Movement Neuroscience Laboratory

Address: 27 Rec Hall, University Park, PA 16802 Phone: 814-865-7938 email: rls45@psu.edu

The research in the movement neuroscience and neurorehabilitation laboratories is fundamentally translational. Studies in typical adults, across the lifespan, are conducted primarily in the movement neuroscience laboratory. The major themes of this research include: 1) The relative contributions of visual and proprioceptive information to planning and control of movements, and 2) Lateralization of motor control. Empirical studies in proprioceptively deafferented patients, as well as studies that dissociate visual and proprioceptive information are done using our virtual reality and movement tracking system, Kinereach. This system was custom designed and programmed by Dr. Sainburg, and has been progressively expanded, since its inception in 1999.

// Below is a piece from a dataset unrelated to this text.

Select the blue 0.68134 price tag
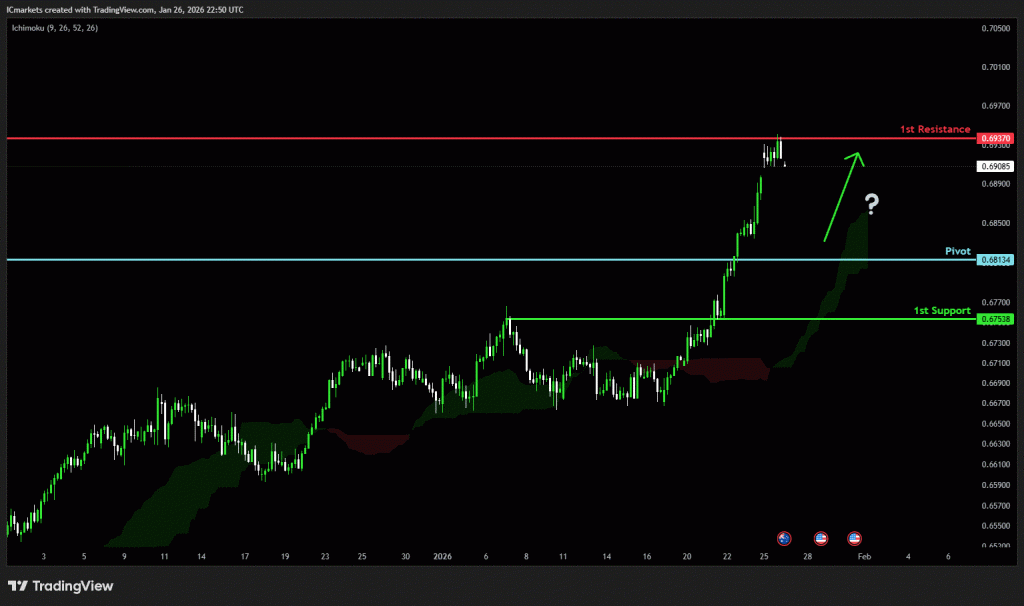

An example of such an experiment is the visuomotor rotation task shown in the movie below, in which the cursor is directed 30° counterclockwise relative to the start position from the hand. The participant only sees the motion of the cursor and slowly adapts to the visuomotor distortion through largely implicit mechanisms. Following learning, the rotation is removed and veridical conditions are restored. The participant then directs the hand motion clockwise to the target, persisting in the previously learned pattern, reflecting a phenomenon called “aftereffects”.

Other empirical experiments designed to understand how individuals respond to proprioceptive and visual perturbations to make movement corrections include studies that impose a target jump. In these experiments, the target is ‘jumped’ to a new location upon movement start. As can be seen in the movie below, the participant responds to this ‘jump’ with muscle electrical activity (EMG) that is initiated about 200 milliseconds (1/5 of a second) after the target jump. In this movie, the baseline movement (without the target jump) is shown in white profiles for elbow displacement (lower right), elbow torque (upper right) and EMG (lower left). The yellow shows the trial when the target is jumped at movement onset. The hand movement can be seen as the cursor (yellow circle) moving toward the target.

Another method employed in our laboratory is to conduct dynamic simulations. In the movie below, a multiple joint reaching movement is made by a participant. The components of elbow joint torque are shown at the top left of the figure. The green profile is interaction torque, produced at the forearm by motion of the upper arm. The simulation is the second movement, in which the muscle torque components that account for the interaction torque are removed, thus demonstrating a movement that does not account for interaction torques in its control algorithm. Interestingly this movement is very similar to the movements made by proprioceptively deafferented patients, suggesting that proprioception is critical to predict intersegmental dynamics.